:: Extracted information

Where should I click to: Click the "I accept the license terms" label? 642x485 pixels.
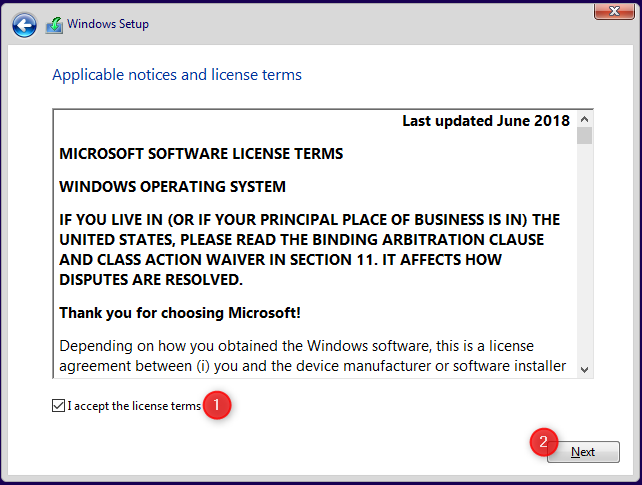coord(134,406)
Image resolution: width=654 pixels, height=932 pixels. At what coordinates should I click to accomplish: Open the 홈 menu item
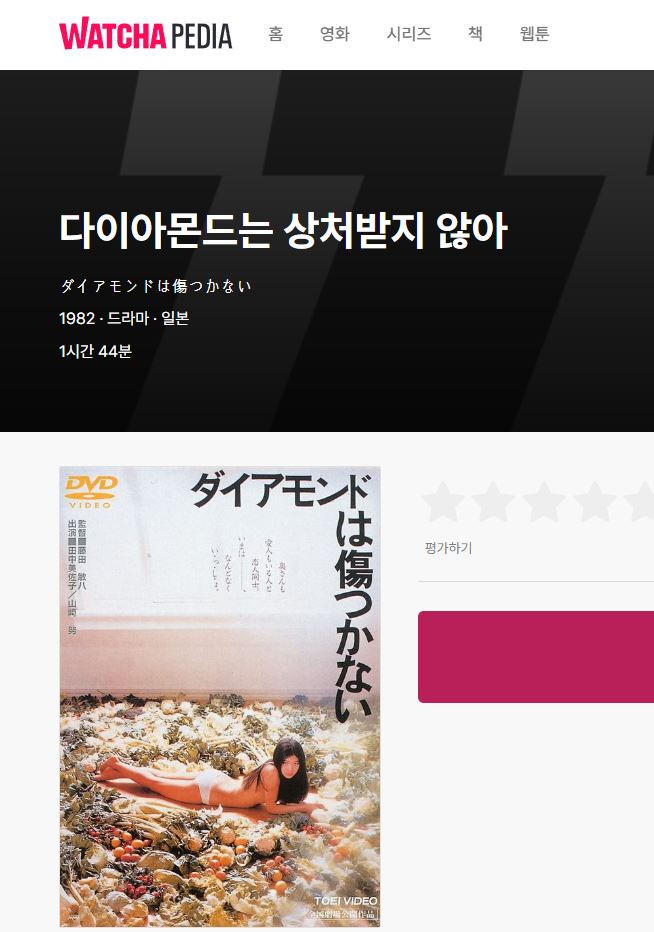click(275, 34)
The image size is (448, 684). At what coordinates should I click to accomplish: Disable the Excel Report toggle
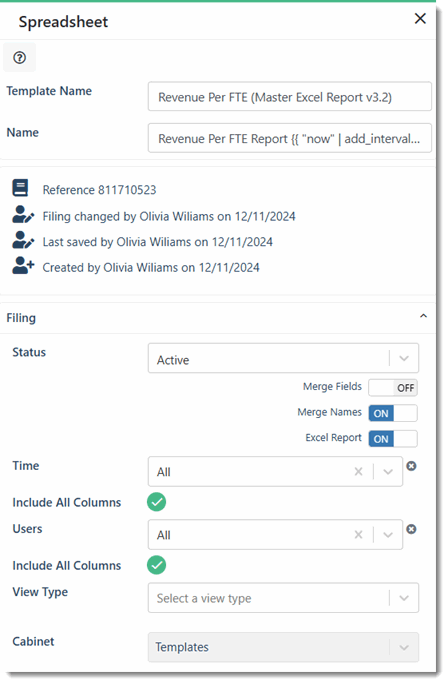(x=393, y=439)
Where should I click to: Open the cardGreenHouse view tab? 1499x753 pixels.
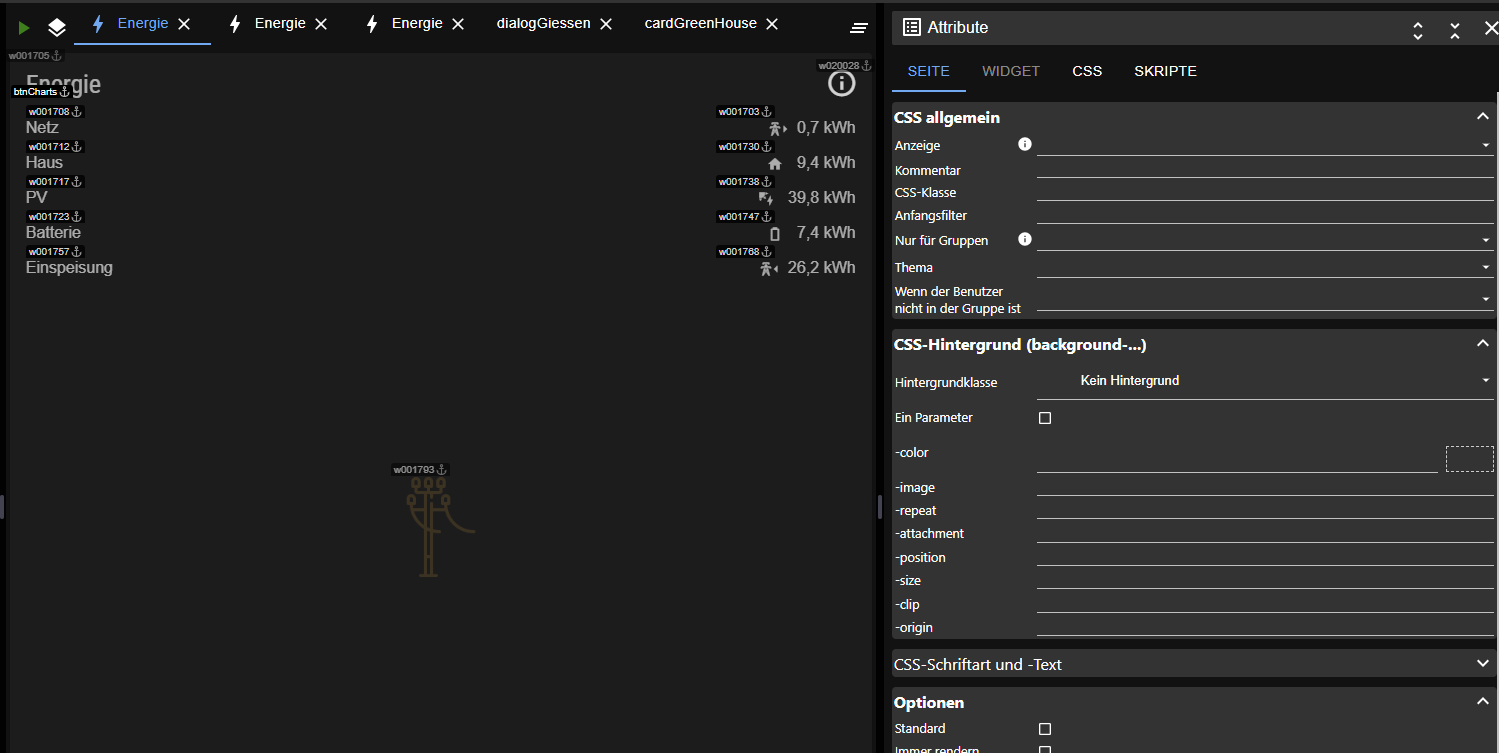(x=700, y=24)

::::
:: Extracted information

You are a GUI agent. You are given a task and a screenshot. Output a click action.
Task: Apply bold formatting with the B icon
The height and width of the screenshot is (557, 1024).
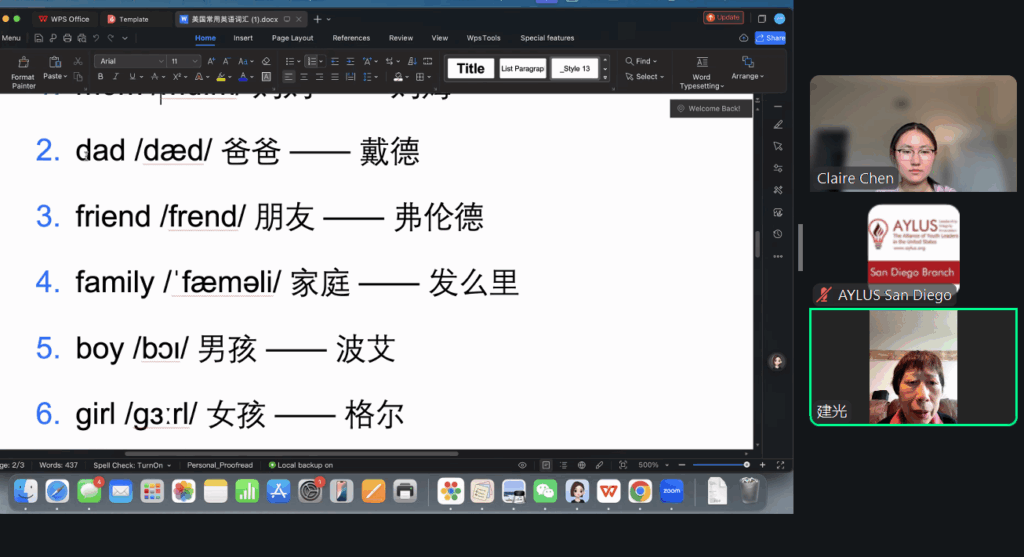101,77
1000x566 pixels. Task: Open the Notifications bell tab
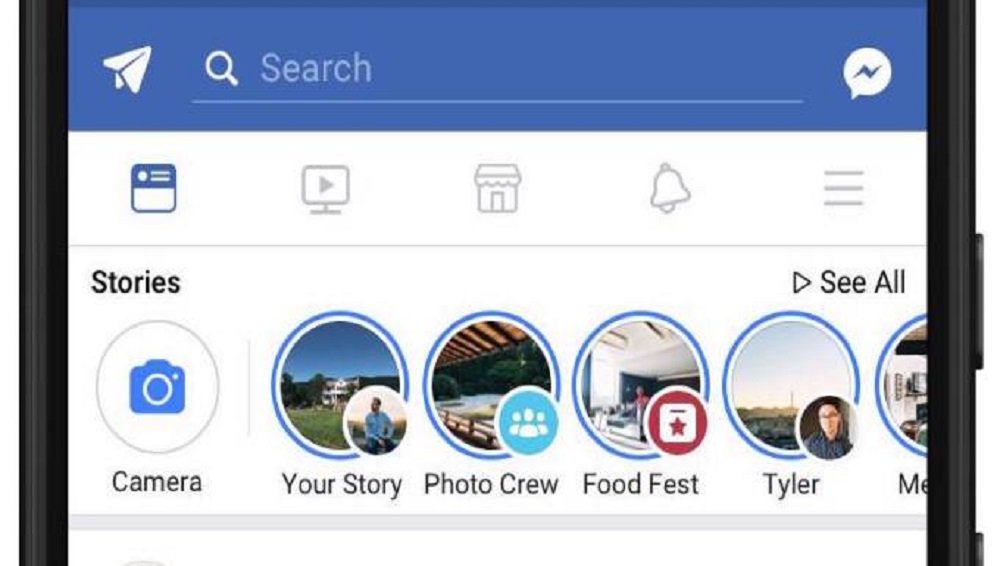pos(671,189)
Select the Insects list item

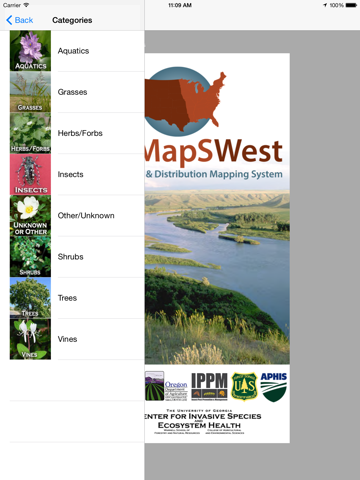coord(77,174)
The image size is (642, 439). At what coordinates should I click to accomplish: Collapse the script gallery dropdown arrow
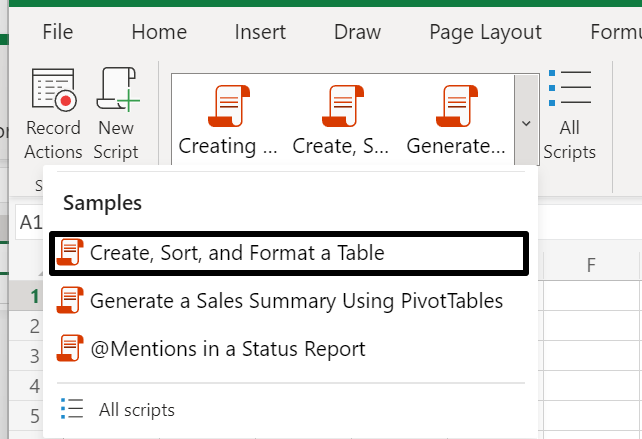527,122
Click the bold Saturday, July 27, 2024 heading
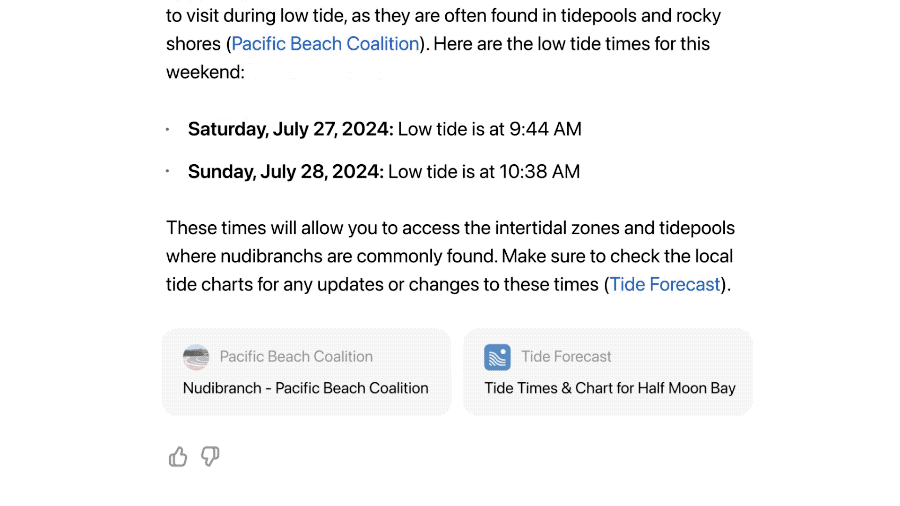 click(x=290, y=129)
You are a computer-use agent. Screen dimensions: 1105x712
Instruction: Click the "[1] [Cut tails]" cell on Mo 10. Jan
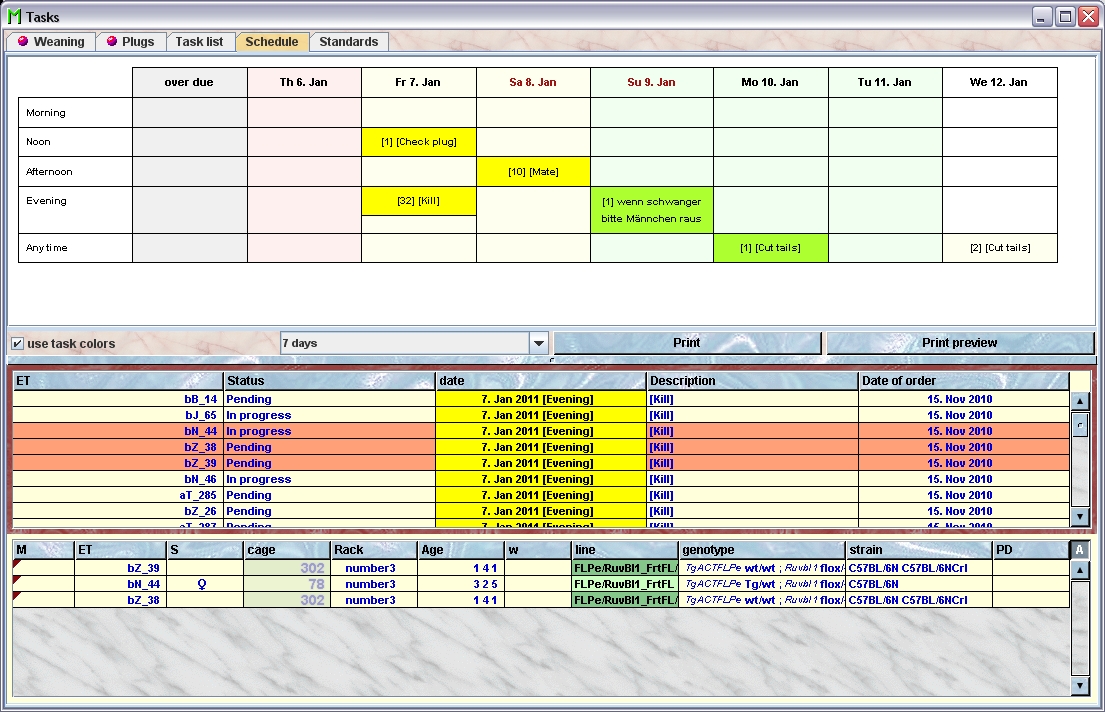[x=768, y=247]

::::
:: Extracted information

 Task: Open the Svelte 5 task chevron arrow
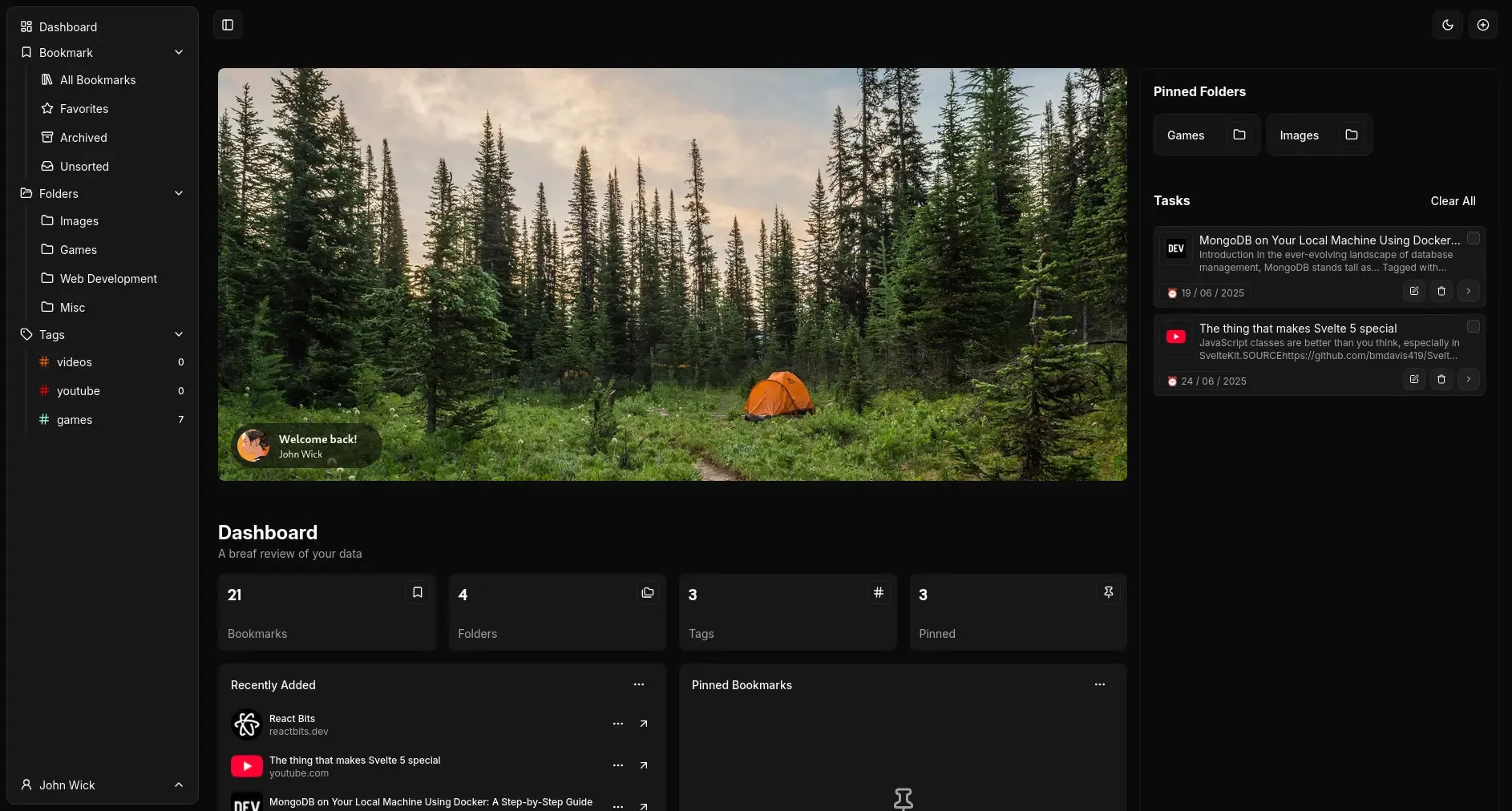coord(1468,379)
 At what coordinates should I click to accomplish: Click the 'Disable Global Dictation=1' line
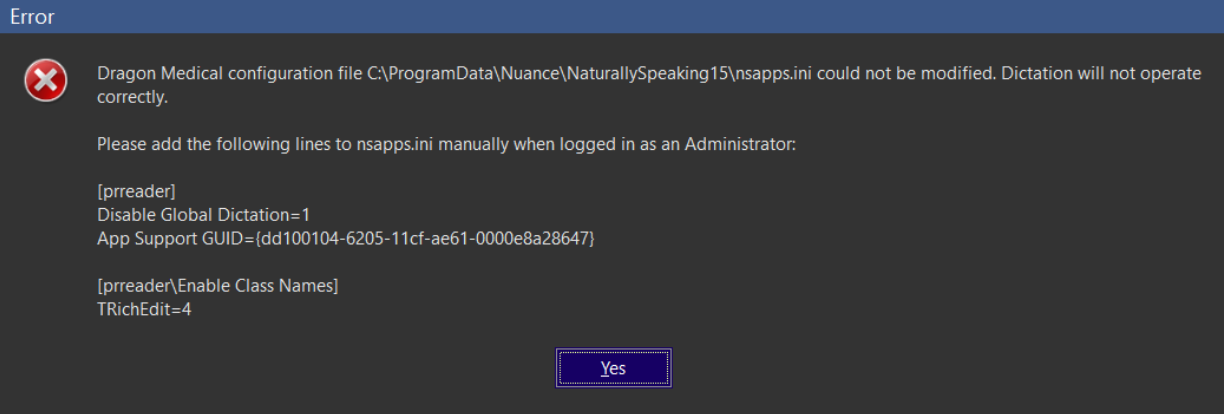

::::

* [What the task asks] Select all lines with the word "agent" from the entries above.

* [Output of the task]
You are a GUI agent. You are given a task and a screenshot. Output a click action.
You are a computer-use agent. Screen dimensions: 1105x712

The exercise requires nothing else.